(Supplied material)
^^^^^^^^

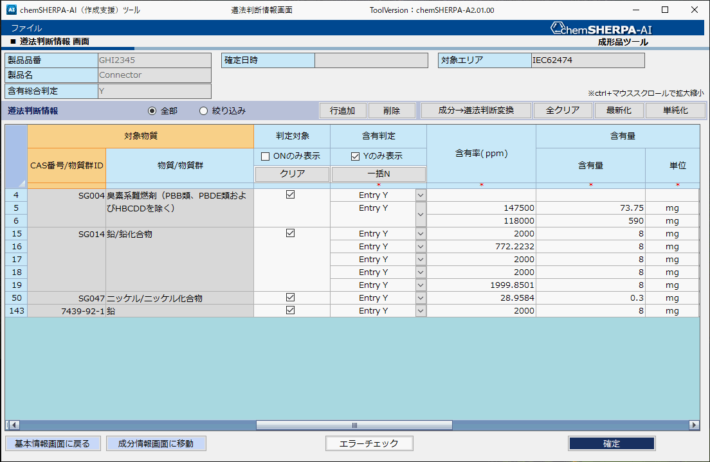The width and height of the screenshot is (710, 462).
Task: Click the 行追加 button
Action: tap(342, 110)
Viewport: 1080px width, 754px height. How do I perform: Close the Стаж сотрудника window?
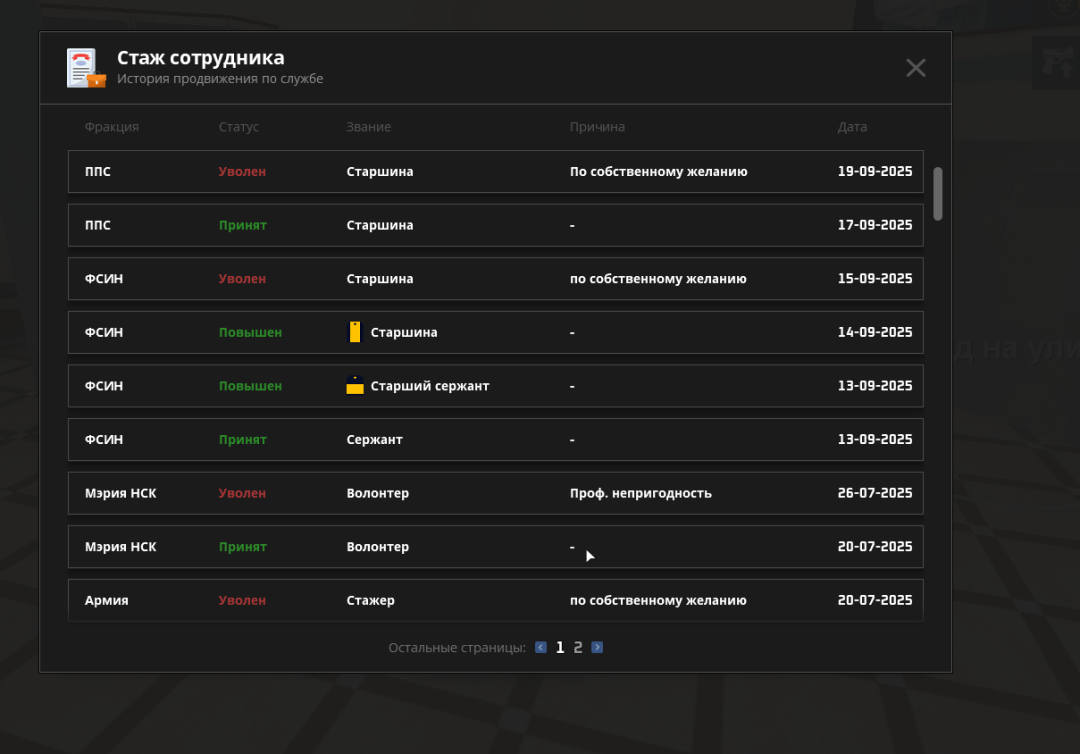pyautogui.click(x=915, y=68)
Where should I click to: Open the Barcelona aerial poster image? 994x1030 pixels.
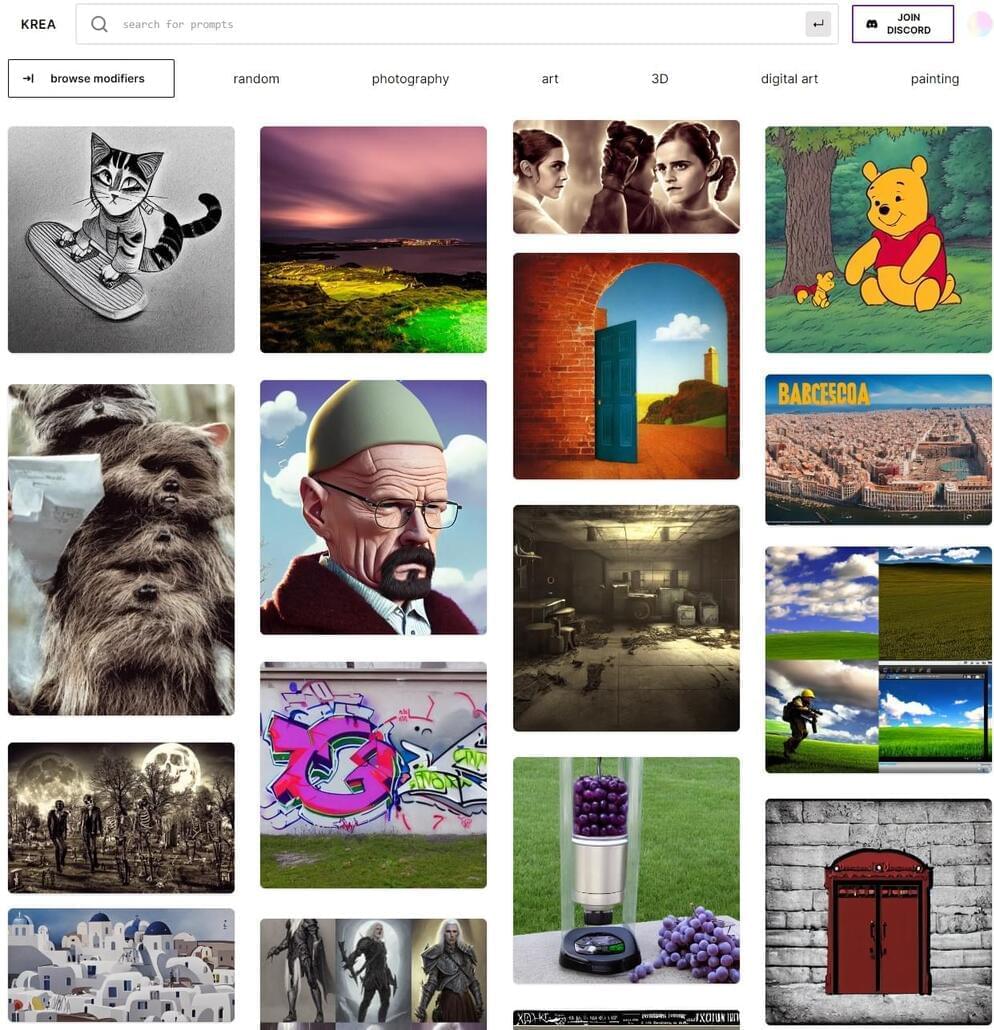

^^^^^^^^

(Assignment)
From the line containing "Viewport: 1080px width, 754px" down to the last line of the records above, repeat every line exactly and nothing else, dropping any pictures.

(Response)
Viewport: 1080px width, 754px height. How do I perform: Close the Стаж сотрудника window?
pyautogui.click(x=915, y=68)
Where should I click to: Open the Barcelona aerial poster image? 994x1030 pixels.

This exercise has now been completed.